Part 1 talked about how to load the data into SPSS and clean it.
I have a slightly larger version of the ACED data set already loaded and cleaned here: ACED-Subset-New.sav
The goal of exploratory data analysis is to get a feeling for the data. This helps the analyst (1) check that the data was properly entered and cleaned, (2) understand what to expect from the data, and (3) look at potential problems and solutions.
Although the goal is to work model free, a big question at this stage is “Are the data close enough to normal to used statistics based on the normal distribution?” To do that the analyst want to look at the skewness and kurtosis. In particular, either strong positive or negative skewness or high kurtosis mean the analyst should consider either transformations of the variables, or robust alternatives to the standard normal theory tests. Usually graphical displays, particularly, histograms and boxplots, are best for judging skewness and kurtosis.
The other thing we want to mention here is the center and spread. This means either the mean and standard deviation or one of the robust alternatives.
It is also important to look at the number of valid (non-missing) observations. If this is substantially different from the total sample size, it can tell the analyst that only a subset of the subjects were measured on some particular variable. In particular, it can add a selection bias to the statistic, making the results harder to generalize.
The two most used measures of center are the mean and
the median.
| Efficient (Normal) | Robust | Poor |
|---|---|---|
| mean | median | minimum, maximum, mode |
The mean is the efficient choice, that means that if the
data are approximately normal, the mean will have the lowest standard
error for the given sample size. However, the mean is sensitive to
outliers, which are commonly found in distributions with high kurtosis,
or strong positive or negative skewness.

| What to work on |
#1 In the exploratory data analysis text, which graphical displays are usually best for judging skewness and kurtosis?
#2 List every measure of center that appears in the table of the exploratory data analysis text.
#3 Reproduce the stretch of the exploratory data analysis text from "Although the goal" through "the robust alternatives.".

| Data shown |
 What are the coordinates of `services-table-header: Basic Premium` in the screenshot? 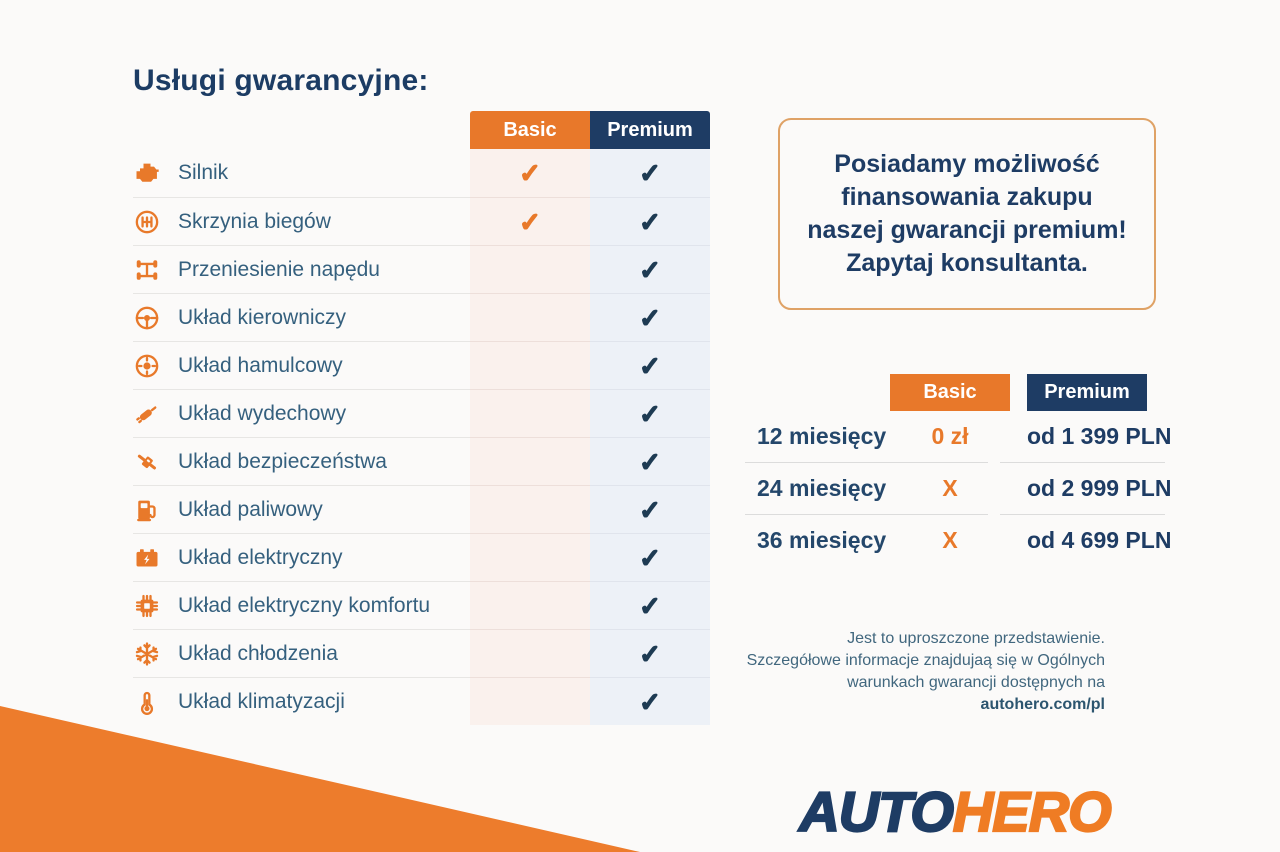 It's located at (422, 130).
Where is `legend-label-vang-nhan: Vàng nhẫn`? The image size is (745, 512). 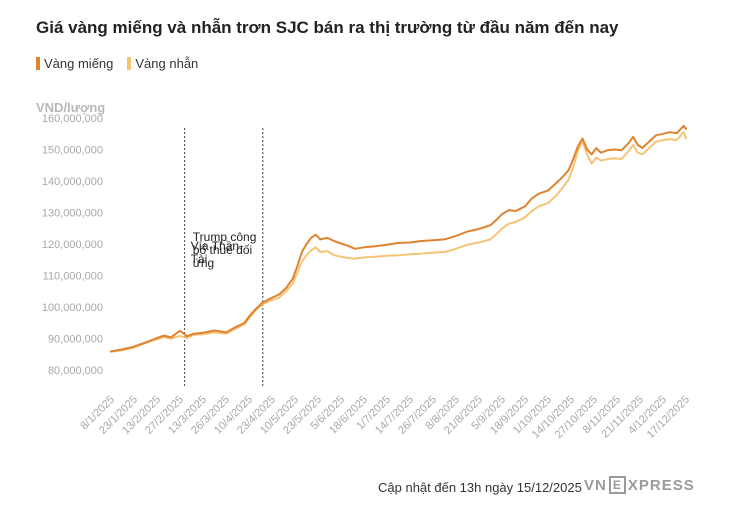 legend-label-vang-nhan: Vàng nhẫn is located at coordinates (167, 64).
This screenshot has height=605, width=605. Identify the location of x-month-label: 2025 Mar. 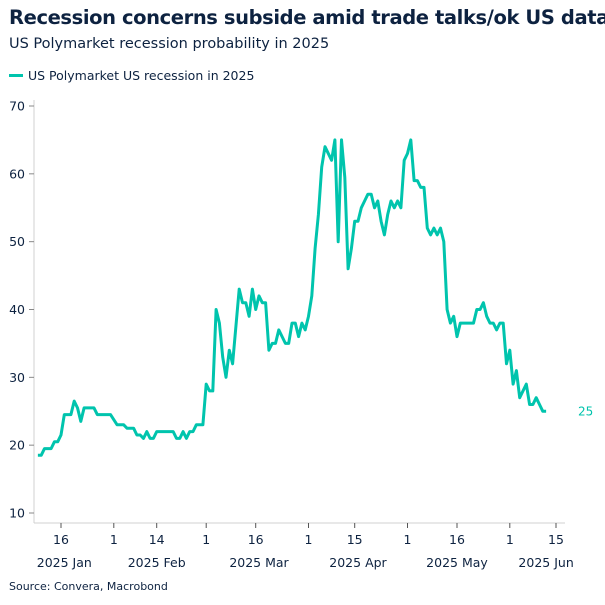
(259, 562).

| Your responses |
#1 Histograms and boxplots.

#2 mean, median, minimum, maximum, mode

#3
Although the goal is to work model free, a big question at this stage is “Are the data close enough to normal to used statistics based on the normal distribution?” To do that the analyst want to look at the skewness and kurtosis. In particular, either strong positive or negative skewness or high kurtosis mean the analyst should consider either transformations of the variables, or robust alternatives to the standard normal theory tests. Usually graphical displays, particularly, histograms and boxplots, are best for judging skewness and kurtosis.
The other thing we want to mention here is the center and spread. This means either the mean and standard deviation or one of the robust alternatives.